XANTEN. „Einst zähmte ich einen edelen Falken“ hieß ein Abend mit Dichtung und Musik im Ratssaal. Zurecht von Bürgermeister Christian Strunk als „Kunstereignis“ bezeichnet. Zu verdanken ist dies den herausragenden Leistungen von Querflötistin Andrea Kiencke und Rezitator Jörg Zimmer. Den Titel wählten die beiden Künstler aus einer Strophe der dramatischen Ballade „Die Nibelungen“ der ostpreußischen Dichterin Agnes Miegel. Passend, denn die Einnahmen des von der Stadt Xanten und der Sparkasse am Niederrhein veranstalteten Abends sollen dem geplanten „Nibelungen(h)ort“ zufließen.

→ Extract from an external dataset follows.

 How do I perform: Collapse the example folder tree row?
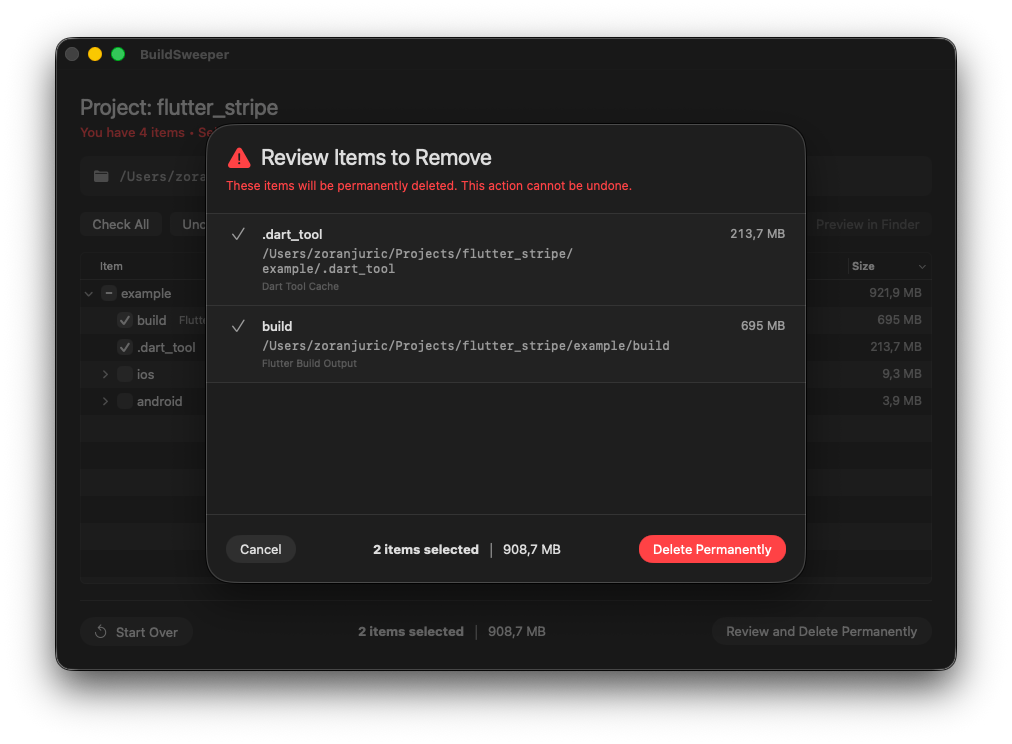click(89, 294)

Argentinische Folklore, klassische Musik und Jazz-Elemente

Es ging um „Liebe und Not im Spiegel von Dichtung und Musik“. In drei Blöcken wechselten sich Musikstücke aus drei Jahrhunderten und Rezitationen aus Werken deutschsprachiger Dichter und Schriftsteller ab. Andrea Kiencke ist Dozentin für Querflöte an der Dom-Musikschule in Xanten. Sie eröffnete den Abend mit „Les Folies d’Espagne“ des französischen Komponisten Marin Marais. Im zweiten Block dann auf Alt- und großer Flöte zwei Tango-Etüden des Argentiniers Astor Piazolla. Eine Verbindung von argentinischer Folklore, klassischer Musik und Jazz-Elementen. Den dritten Teil eröffnete die 28jährige mit der faszinierenden Totenklage „Mei“ des Japaners Kazuo Fukushima. Den musikalischen Abschluss bot ein Stück von Claude Debussy, „Syrinx“, die Flöte des Gottes Pan.

Blutrünstig bis heiter

„Gedichte sind gemalte Fensterscheiben“ – mit diesen Worten von Goethe begrüßte Sparkassen-Pressereferent Zimmer die Gäste. Schon da war zu erkennen, daß hier nicht einfach Gedichte und Balladen vorgelesen werden. Weitestgehend frei rezitierte und spielte der ehemalige Dramaturg am Landestheater Burghofbühne die 17 Texte. Wie in dem Prolog aus Goethes Faust: Hier der fordernde, provokative und arrogante Mephisto, dort der gütige und ruhige Gott.

Gleich drei Figuren sprach er in Emanuel Geibels Ballade „Die Goldgräber“. Blutrünstig die Erlebnisse über „Die schwäbische Kunde“ von Ludwig Uhland, tragisch Fontanes „Zwei Raben“. Auch bekannte Schulklassiker waren dabei wie die „Bürgschaft“ von Schiller oder die „Loreley“ von Heine. Als witziger Kontrapunkt dazu von Kästner der „Handstand auf der Loreley“. Nachdenklich machte die Passage aus Reich-Ranickis Autobiographie. Zimmers Rezitationen ließen mitfühlen und miterleben. Sie zeigten, wie spannend und gefühlvoll „die Klassiker“ sein können. Zwei Stunden erstklassige Musik und Literatur. Bitte mehr davon!